Would you please transcribe, exactly as written, the lines of the entries below starting at the one that holds "Task: Click the 10:02a Portland arrival time" and ending at the one that holds "This screenshot has width=481, height=528.", both included?
======== Data under study
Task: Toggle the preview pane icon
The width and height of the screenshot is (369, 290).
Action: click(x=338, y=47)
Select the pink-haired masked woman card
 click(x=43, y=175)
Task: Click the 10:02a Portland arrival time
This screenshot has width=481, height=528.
================
======== Data under study
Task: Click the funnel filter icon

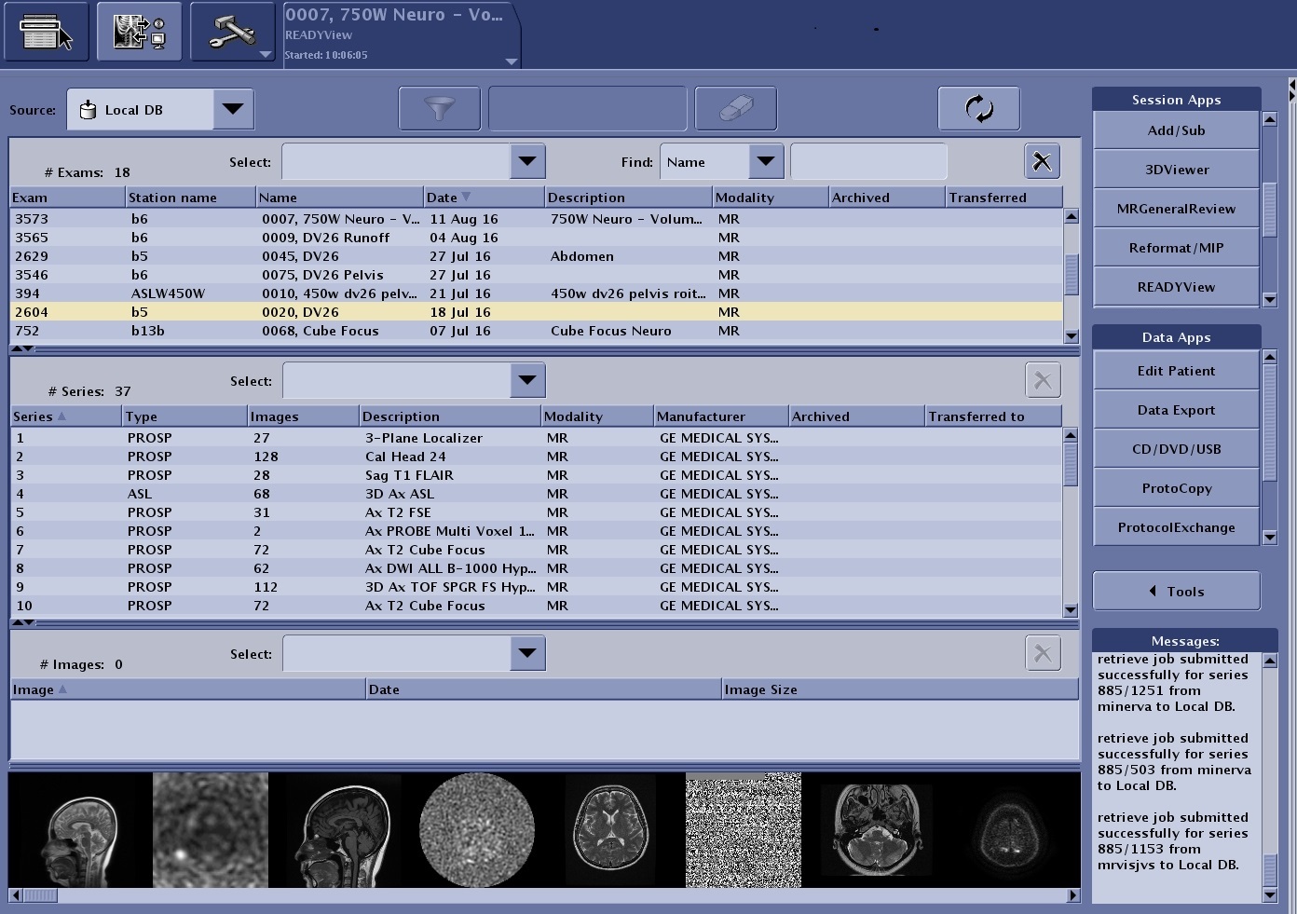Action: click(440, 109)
================
*Response to this exercise*
Task: Click the 10:02a Portland arrival time
This screenshot has width=481, height=528.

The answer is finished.